Text shown ▸
February interim profit reporting season showed that the type of company that has pricing power has changed, says Reece Birtles, Chief Investment Officer of Martin Currie Australia.

Birtles says: “As the inflation dynamic becomes more significant, the ability of companies to pass through input cost increases to their customers is one of the most significant themes for investors to understand. Companies
that have done well in this respect either have in-built inflation protections for their revenue streams and supply chains, or inflation leverage in their profit margins.

“Until recently, service providers – typically growth-stye stocks – were more likely to be able to increase prices. But now it is goods companies that appear to have a better ability to quickly pass through their input cost
increases in a transparent manner.

“Service companies are seeing higher costs in IT, compliance and wages, but with less price elasticity, meaning they cannot push prices up and still maintain sales.”

Available data ▸
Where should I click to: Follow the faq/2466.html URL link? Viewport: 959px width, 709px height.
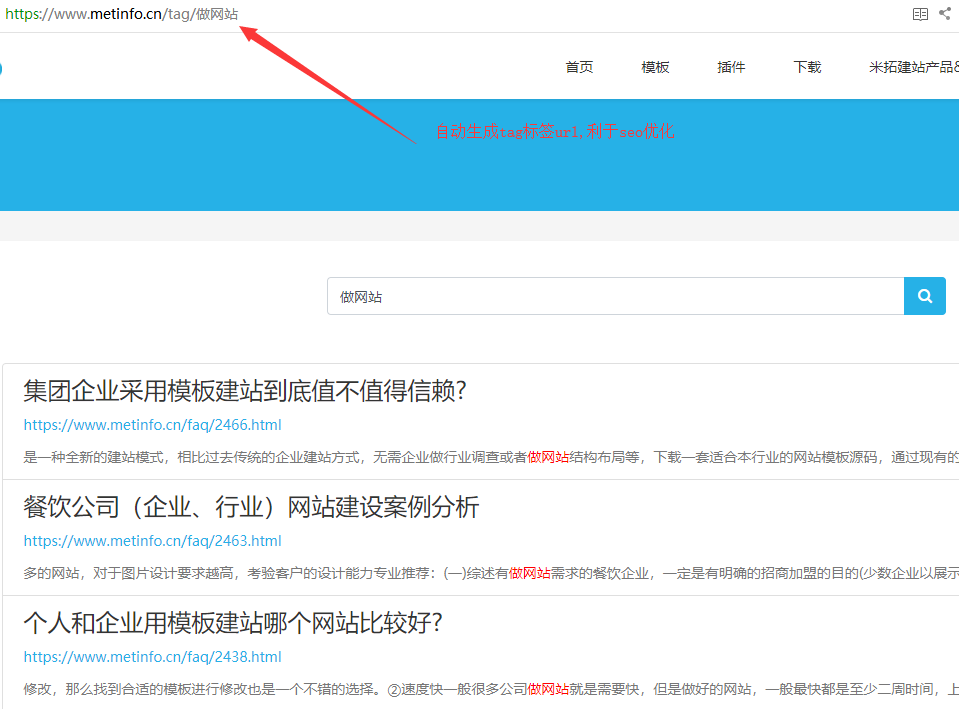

Jobs ▸
1) What position does Reece Birtles hold, according to the pricing power text?
2) Decide whether each statement agrees with the pricing power text, answering yes or no and quoting the words that decide it. (a) Service companies are seeing higher costs in IT, compliance and wages. (b) Until recently, goods companies were the ones more likely to be able to increase prices. (c) The February interim profit reporting season showed a change in the type of company that has pricing power.
The data has no connection to the pricing power text.

Task-by-task outputs ▸
1) He is Chief Investment Officer of Martin Currie Australia.

2)
(a) Yes: "Service companies are seeing higher costs in IT, compliance and wages"
(b) No: "Until recently, service providers – typically growth-stye stocks – were more likely to be able to increase prices."
(c) Yes: "February interim profit reporting season showed that the type of company that has pricing power has changed"